Another driver that led to the existence of poverty is poor governance. Poor governance makes it difficult to generate pro-poor growth. It also makes it difficult to create institutions to tackle problems, and this can sustain poverty. A weak civil society also plays a vital role in the existence of poverty. This is because it makes it very difficult to hold governments to take responsibilities on their strategies and policies to address issues. Another factor that led to the existence of poverty is the lack of respect for human rights. This is because it can result in denial of the right of access to social services such as education and health care services(Handley et al., 2009).

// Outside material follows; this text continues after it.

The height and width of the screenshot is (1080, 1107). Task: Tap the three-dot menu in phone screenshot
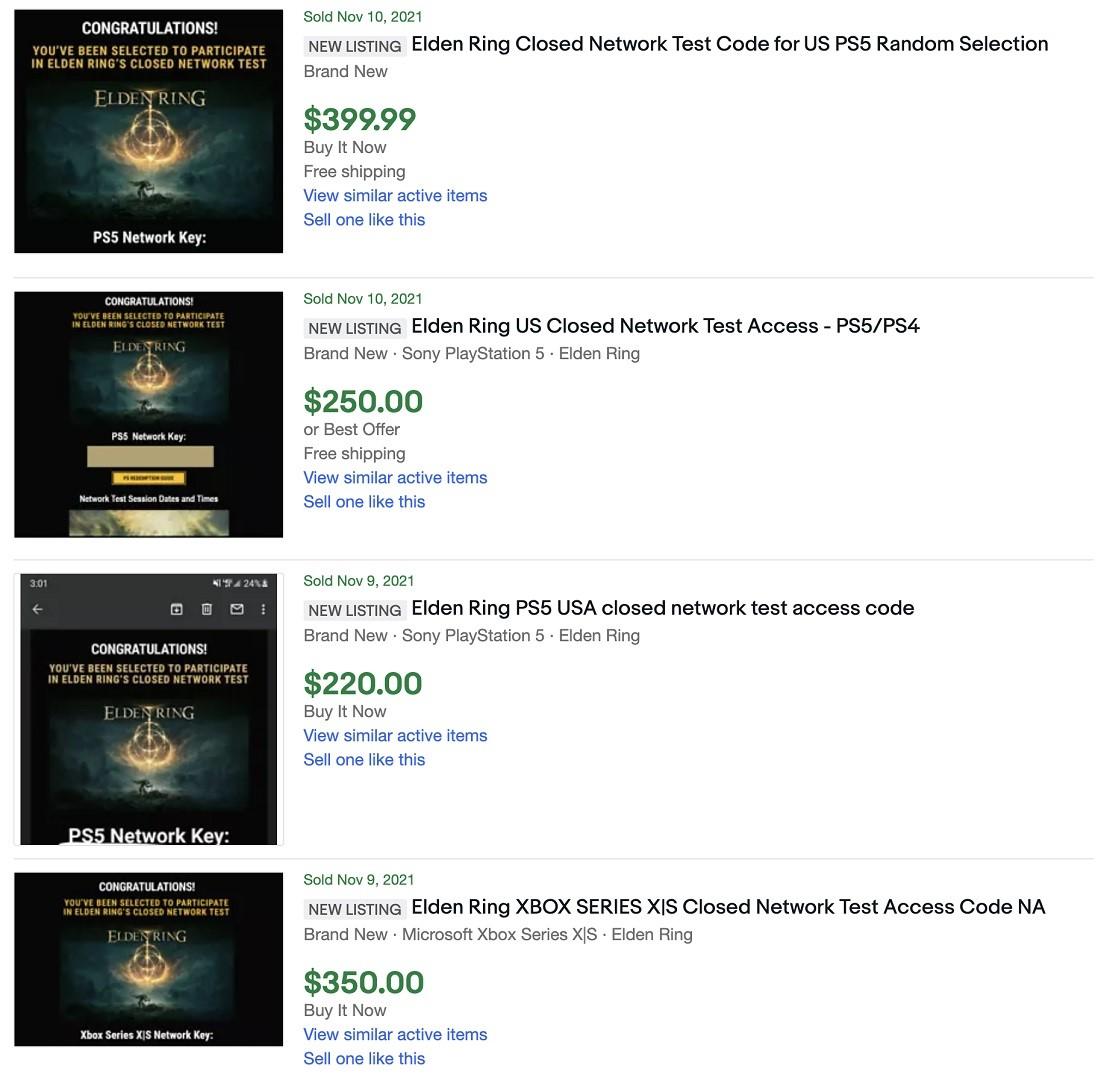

Drivers of Income Inequality
With regard to inequality, many drivers led to the existence of income inequality. One of the drivers is domestic policies on taxation and finance. According to Pikkey (2014), what regulators or government recognize to be ‘just’ or ‘unjust’ can result in the implementation of policies that can widen the gap of income inequality. Unequal distribution of benefits across and within nations can be driven by inadequate regulation of the financial integration process as well as by trade liberation process. The way these processes are done determines if the intervention will weaken labor market institution. This, in turn, will determine if it will drive inequality.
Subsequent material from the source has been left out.